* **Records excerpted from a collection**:
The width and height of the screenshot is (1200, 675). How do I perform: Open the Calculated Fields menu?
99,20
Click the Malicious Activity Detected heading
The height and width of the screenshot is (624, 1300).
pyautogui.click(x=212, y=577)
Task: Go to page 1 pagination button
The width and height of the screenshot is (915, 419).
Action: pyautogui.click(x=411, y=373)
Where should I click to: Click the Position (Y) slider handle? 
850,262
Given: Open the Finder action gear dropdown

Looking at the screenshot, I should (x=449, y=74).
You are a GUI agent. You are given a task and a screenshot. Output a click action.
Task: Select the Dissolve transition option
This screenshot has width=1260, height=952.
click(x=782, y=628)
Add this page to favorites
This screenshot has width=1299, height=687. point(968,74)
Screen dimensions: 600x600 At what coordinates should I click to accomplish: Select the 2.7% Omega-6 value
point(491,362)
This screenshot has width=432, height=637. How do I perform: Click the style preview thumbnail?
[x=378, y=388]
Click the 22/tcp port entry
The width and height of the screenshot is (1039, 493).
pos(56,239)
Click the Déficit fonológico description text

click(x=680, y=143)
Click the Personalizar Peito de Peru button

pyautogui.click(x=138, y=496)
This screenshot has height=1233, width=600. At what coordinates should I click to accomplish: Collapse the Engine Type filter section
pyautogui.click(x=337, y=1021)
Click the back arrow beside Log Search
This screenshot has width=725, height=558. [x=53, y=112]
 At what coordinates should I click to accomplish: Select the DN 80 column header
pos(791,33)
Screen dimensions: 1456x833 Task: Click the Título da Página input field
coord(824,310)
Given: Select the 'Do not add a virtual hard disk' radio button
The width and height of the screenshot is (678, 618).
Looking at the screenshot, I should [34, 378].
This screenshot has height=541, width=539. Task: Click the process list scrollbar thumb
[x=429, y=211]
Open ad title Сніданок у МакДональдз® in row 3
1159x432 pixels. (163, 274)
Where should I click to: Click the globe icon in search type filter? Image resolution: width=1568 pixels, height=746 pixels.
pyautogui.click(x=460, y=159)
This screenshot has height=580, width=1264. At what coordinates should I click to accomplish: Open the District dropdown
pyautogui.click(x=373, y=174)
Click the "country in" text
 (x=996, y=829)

* **TASK TO COMPLETE**: Repeat the records above exactly, leaving none out.

* **RESPONSE FOR THIS EXERCISE**:
The width and height of the screenshot is (1200, 675). How do I perform: Open the Calculated Fields menu?
99,20
Click the Malicious Activity Detected heading
The height and width of the screenshot is (624, 1300).
pyautogui.click(x=212, y=577)
Task: Go to page 1 pagination button
The width and height of the screenshot is (915, 419).
Action: pyautogui.click(x=411, y=373)
Where should I click to: Click the Position (Y) slider handle? 
850,262
Given: Open the Finder action gear dropdown

Looking at the screenshot, I should (x=449, y=74).
You are a GUI agent. You are given a task and a screenshot. Output a click action.
Task: Select the Dissolve transition option
This screenshot has width=1260, height=952.
click(x=782, y=628)
Add this page to favorites
This screenshot has width=1299, height=687. point(968,74)
Screen dimensions: 600x600 At what coordinates should I click to accomplish: Select the 2.7% Omega-6 value
point(491,362)
This screenshot has width=432, height=637. How do I perform: Click the style preview thumbnail?
[x=378, y=388]
Click the 22/tcp port entry
The width and height of the screenshot is (1039, 493).
pos(56,239)
Click the Déficit fonológico description text

click(x=680, y=143)
Click the Personalizar Peito de Peru button

pyautogui.click(x=138, y=496)
This screenshot has height=1233, width=600. At what coordinates should I click to accomplish: Collapse the Engine Type filter section
pyautogui.click(x=337, y=1021)
Click the back arrow beside Log Search
This screenshot has width=725, height=558. [x=53, y=112]
 At what coordinates should I click to accomplish: Select the DN 80 column header
pos(791,33)
Screen dimensions: 1456x833 Task: Click the Título da Página input field
coord(824,310)
Given: Select the 'Do not add a virtual hard disk' radio button
The width and height of the screenshot is (678, 618).
Looking at the screenshot, I should [34, 378].
This screenshot has height=541, width=539. Task: Click the process list scrollbar thumb
[x=429, y=211]
Open ad title Сніданок у МакДональдз® in row 3
1159x432 pixels. (163, 274)
Where should I click to: Click the globe icon in search type filter? Image resolution: width=1568 pixels, height=746 pixels.
pyautogui.click(x=460, y=159)
This screenshot has height=580, width=1264. At what coordinates should I click to accomplish: Open the District dropdown
pyautogui.click(x=373, y=174)
Click the "country in" text
 (x=996, y=829)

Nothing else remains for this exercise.